Work order - Within the records, find every line that includes the word "this" and copy it.

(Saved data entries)
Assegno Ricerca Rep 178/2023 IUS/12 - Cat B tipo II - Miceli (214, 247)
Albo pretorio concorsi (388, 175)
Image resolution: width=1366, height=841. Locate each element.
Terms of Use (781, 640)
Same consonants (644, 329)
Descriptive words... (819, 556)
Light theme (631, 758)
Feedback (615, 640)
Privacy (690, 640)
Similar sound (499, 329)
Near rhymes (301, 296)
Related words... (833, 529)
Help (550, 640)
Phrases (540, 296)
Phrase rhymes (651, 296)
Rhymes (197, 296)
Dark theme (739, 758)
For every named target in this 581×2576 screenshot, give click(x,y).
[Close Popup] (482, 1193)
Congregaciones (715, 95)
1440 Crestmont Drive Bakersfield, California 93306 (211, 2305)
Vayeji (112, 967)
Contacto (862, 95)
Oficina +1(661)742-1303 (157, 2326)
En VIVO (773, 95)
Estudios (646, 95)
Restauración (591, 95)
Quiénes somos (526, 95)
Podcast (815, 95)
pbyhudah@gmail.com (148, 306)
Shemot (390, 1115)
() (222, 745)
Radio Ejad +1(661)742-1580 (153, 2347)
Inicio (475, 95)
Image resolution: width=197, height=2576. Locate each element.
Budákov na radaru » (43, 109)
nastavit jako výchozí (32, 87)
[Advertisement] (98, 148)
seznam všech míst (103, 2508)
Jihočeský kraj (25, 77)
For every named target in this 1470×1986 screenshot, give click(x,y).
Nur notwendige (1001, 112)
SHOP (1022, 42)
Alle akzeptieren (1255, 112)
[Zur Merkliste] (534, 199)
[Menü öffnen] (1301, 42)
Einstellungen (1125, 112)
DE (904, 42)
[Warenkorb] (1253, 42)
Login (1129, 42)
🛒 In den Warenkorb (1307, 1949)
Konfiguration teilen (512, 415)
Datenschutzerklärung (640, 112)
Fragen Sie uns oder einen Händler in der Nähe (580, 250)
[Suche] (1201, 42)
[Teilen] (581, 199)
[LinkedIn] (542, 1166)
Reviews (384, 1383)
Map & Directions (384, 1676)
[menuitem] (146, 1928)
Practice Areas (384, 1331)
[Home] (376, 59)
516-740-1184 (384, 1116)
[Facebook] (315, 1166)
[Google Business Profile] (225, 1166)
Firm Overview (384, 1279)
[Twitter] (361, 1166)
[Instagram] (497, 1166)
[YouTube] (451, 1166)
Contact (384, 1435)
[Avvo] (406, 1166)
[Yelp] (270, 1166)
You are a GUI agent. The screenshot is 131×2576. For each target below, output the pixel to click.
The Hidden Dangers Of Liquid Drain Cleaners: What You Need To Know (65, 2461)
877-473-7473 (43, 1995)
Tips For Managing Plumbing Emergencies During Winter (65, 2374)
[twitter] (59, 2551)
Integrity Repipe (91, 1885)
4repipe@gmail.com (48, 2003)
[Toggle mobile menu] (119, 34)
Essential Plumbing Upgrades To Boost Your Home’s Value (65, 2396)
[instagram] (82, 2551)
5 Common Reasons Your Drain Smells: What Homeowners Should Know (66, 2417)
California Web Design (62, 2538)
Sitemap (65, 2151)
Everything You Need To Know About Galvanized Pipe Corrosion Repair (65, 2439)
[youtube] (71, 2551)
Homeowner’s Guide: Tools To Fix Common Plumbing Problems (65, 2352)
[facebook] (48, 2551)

Result below -
For every named target in this 581×2576 screenshot, give click(x,y).
For every named target in this 1470×1986 screenshot, give click(x,y).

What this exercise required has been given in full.